More than 30,000 children nationwide have benefitted from Tools of the Mind, an early childhood program established at Metropolitan State College of Denver in 1993.
The research-based program builds a strong foundation for school success in preschool and kindergarten children by promoting their intentional and self-regulated learning, often referred to as executive function.
A key part of the program is a common childhood activity that has been overshadowed by the technology age, according to Deborah Leong, emeritus professor of psychology and co-founder of the program along with Elena Bodrova, who is currently a senior researcher at McRel.
"I used to daydream,” she says. “They don’t. Even in the car, children are occupied watching videos instead of using the unoccupied time to daydream and pretend.”
Tools has been and continues to be studied from multiple perspectives. Educational researchers are analyzing whether it helps close the achievement gap for at-risk students. Neuroscientists are monitoring students’ stress levels from cortisone swabs of students’ cheeks, and economists are seeking to determine if executive function skills affect long-term earnings. See list of studies here.
Not surprisingly, Tools has become an in-demand leader in its field.
Leong will attend an invitation-only workshop, called “Frontiers of Innovation,” at Harvard University on May 3-5. It is being held in an effort to engage an initial cadre of colleagues in the design and implementation of a new venture, the Early Childhood Innovation Partnership.

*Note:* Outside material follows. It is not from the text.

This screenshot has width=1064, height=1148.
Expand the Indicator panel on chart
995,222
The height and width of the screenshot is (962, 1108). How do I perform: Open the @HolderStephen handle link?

Her Nov. 30, 2010 invitation from Jack P. Shonkoff, M.D., professor of pediatrics at Harvard Medical School and Children's Hospital Boston, who also serves as director of the Center on the Developing Child at Harvard University, provides a glimpse of how Tools is viewed by practitioners. In the invitation, Shonkoff wrote, “Central to the success of this effort will be our ability to build a virtual community of creative thinkers and doers who will join us in a shared mission to create a new era in early childhood policy and practice…As a leader in the field, you are being invited because of your distinctive voice, experience, and creative thinking.”
In late January, Leong was in Boston being taped for a video to run on the partnership’s website to help promote the event.
The recent recognitions speak to the quality of the Tools program, which will soon debut internationally in Chile, thanks to sponsorship from the National Institutes of Health (NIH). Leong visited the country in 2010, and this March, NIH representatives will visit Jefferson County School District preschool classrooms to observe the program in action.
To support Tools’ teacher professional development component, the program began piloting an iPad application in classrooms in September 2010. "It worked well beyond our wildest dreams,” said Leong. “The coach can show the teacher a video of the children’s behavior on the iPad right after the activity for immediate feedback.” The College donated the iPads.
Housed for five years at Metro State’s Extended Campus Programs, Tools is now back in the Department of Psychology. Leong is looking forward to having “closer ties with the faculty,” and more opportunities for research projects.